Having ascertained the extraordinary fact, from a close analysis of tabulations of authoritative statistics furnished by the Census and Education Bureaus, that, assuming the cost of educating a child in Mississippi, Tennessee, and West Virginia to be equal to such cost in the New England states, every one hundred adults in the former pay more to educate the children in those states than is paid by the same number of adults in any one of the latter, let us explore a little further for the reasons underlying that fact.
It might naturally be asked: How can these calculations be correct, when, for example, we learn from the report of the Commissioner of Education that Massachusetts pays annually for each child enrolled in her schools $15.44, while Mississippi pays but $3.38?
There are several factors which aid in bringing about this result. Some of these can be exactly ascertained; others of them, for want of statistics, can not.
In the first place, the $15.44 per scholar which Massachusetts pays amounts to but $4.98 per capita of her adult population, while the $3.38 per scholar that Mississippi pays amounts to $2.12 per capita of her adult population. Hence the real difference, so far as the payers of the cost are concerned, is only $2.86 per capita.

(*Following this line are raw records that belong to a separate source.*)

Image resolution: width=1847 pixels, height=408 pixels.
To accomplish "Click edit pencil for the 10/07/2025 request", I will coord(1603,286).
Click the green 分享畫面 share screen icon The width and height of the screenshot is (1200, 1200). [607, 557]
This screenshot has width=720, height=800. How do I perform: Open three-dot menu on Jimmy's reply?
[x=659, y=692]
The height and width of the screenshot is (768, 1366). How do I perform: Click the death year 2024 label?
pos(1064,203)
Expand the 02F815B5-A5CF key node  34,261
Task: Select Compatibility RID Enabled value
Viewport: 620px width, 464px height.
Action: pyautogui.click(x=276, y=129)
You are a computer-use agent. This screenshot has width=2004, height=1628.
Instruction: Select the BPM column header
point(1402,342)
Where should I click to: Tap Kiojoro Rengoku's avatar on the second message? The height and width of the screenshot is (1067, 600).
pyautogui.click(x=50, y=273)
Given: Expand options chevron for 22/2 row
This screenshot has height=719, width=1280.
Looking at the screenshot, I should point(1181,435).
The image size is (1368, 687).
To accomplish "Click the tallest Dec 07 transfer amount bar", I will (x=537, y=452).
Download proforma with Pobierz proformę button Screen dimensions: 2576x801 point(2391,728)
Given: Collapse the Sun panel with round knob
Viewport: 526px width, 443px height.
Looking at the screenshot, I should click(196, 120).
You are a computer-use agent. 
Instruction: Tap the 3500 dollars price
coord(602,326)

Another cause of this difference or inequality is the fact that Massachusetts pays her teachers, on an average, about $49.06 per month, while Mississippi pays hers only $30.07. While this doubtless affects the efficiency and equality of the education, it does not necessarily indicate a less number of pupils.
Still another cause lies in the fact that while the length of the school year is in Massachusetts one hundred and seventy-seven days, in Mississippi it is but seventy-seven days.
And still another may grow out of the larger proportion of teachers employed in Massachusetts than in Mississippi, for we find that while in the former, one teacher is employed for every 35.7 enrolled scholars, in the latter, one is employed for every 42.5.
These items enable us to understand why there are differences between the amounts paid in the two states, and what those differences are that exist under the present order of things.
We perceive, therefore, that while a strict scrutiny may bring to light the facts that the education in the one state or section is more efficient, the terms of school attendance longer, and the amount paid for school purposes more liberal than in the other, yet this in no wise tends to invalidate the statistics heretofore presented, nor to affect the argument based thereon. Although it may be true that Massachusetts spends more than $15.00 per scholar while Mississippi spends less than $3.50, it is also true that the latter has forty-eight pupils enrolled in school to every one hundred adults, while the Bay State has but thirty-three; and that while it costs the adults of the Northern state but $4.98 each to pay this $15.44, a similar service, similarly compensated, for its enrolled scholars would cost the adults of the Southern one $9.70 each.